The volume of an arbitrary washer is:
$$dV=\pi\left(R^2-r^2 \right)\,dy$$
where:
$$R=y^{\frac{1}{3}}$$
$$r=y^{\frac{1}{2}}$$
And so we have:
$$dV=\pi\left(y^{\frac{2}{3}}-y \right)\,dy$$
Summing up all the washers, there results:
$$V=\pi\int_0^1 y^{\frac{2}{3}}-y\,dy$$
Applying the FTOC, we get:
$$V=\pi\left[\frac{3}{5}y^{\frac{5}{3}}-\frac{1}{2}y^2 \right]_0^1=\pi\left(\frac{3}{5}-\frac{1}{2} \right)=\frac{\pi}{10}$$
b) Use the shell method to compute the volume of the solid of revolution described in part a).

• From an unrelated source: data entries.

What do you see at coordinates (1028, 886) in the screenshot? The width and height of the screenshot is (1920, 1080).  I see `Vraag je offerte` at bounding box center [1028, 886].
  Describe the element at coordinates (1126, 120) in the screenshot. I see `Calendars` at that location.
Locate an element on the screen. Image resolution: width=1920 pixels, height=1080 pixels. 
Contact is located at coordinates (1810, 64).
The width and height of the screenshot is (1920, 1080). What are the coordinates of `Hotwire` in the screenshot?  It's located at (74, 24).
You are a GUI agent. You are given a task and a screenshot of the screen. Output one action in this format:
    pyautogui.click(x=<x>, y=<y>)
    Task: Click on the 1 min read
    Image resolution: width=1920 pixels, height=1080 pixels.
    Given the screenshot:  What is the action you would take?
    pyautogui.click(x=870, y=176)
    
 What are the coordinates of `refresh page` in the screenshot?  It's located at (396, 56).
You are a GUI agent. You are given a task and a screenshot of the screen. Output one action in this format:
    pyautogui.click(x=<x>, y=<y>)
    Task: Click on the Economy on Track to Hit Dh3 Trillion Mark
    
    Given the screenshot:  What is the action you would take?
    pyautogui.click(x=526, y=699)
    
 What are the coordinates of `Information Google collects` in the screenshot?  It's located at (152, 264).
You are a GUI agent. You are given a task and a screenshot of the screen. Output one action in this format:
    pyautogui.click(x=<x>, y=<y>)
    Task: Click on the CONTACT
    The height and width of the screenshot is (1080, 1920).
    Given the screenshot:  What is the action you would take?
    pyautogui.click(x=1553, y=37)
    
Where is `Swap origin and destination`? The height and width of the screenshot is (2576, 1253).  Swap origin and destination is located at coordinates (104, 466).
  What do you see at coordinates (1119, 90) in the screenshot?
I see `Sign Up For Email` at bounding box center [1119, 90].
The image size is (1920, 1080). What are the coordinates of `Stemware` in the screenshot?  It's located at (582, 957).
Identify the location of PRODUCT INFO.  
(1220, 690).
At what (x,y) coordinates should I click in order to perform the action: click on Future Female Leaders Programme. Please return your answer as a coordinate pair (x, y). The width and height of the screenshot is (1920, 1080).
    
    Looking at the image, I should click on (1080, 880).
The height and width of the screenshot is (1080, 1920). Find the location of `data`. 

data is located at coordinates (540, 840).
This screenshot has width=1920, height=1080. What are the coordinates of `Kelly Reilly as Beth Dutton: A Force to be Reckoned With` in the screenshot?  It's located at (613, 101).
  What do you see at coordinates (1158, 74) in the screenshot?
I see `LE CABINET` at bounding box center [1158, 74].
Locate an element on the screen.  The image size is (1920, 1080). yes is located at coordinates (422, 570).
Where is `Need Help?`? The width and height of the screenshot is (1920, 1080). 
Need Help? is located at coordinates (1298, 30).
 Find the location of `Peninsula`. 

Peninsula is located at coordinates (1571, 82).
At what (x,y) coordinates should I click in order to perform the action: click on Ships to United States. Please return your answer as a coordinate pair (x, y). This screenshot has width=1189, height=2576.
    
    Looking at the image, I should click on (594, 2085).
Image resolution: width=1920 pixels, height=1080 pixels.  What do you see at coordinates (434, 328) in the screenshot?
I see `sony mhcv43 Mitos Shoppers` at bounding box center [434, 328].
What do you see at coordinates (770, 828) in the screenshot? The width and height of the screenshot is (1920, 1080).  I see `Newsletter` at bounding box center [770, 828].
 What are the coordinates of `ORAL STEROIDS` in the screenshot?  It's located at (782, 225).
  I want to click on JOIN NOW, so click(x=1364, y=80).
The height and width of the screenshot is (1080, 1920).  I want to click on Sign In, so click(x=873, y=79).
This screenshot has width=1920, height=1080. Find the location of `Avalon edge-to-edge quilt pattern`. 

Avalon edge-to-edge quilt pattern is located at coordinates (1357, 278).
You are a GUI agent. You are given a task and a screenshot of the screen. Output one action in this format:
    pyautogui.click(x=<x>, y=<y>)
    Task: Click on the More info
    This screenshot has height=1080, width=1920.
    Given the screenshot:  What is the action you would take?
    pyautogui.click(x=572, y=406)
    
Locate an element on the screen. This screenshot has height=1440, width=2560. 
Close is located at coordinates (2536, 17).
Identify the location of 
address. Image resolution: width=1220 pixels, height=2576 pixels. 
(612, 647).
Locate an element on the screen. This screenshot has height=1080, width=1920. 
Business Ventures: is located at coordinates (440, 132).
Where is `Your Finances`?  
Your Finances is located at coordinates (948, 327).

The volume of an arbitrary shell is:
$$dV=2\pi rh\,dx$$
where:
$$r=x$$
$$h=x^2-x^3$$
And so we have:
$$dV=2\pi\left(x^3-x^4 \right)\,dx$$
Summing up all of the shells, there results:
$$V=2\pi\int_0^1 x^3-x^4\,dx$$
Applying the FTOC, we obtain:
$$V=2\pi\left[\frac{1}{4}x^3-\frac{1}{5}x^5 \right]_0^1=2\pi\left(\frac{1}{4}-\frac{1}{5} \right)=\frac{\pi}{10}$$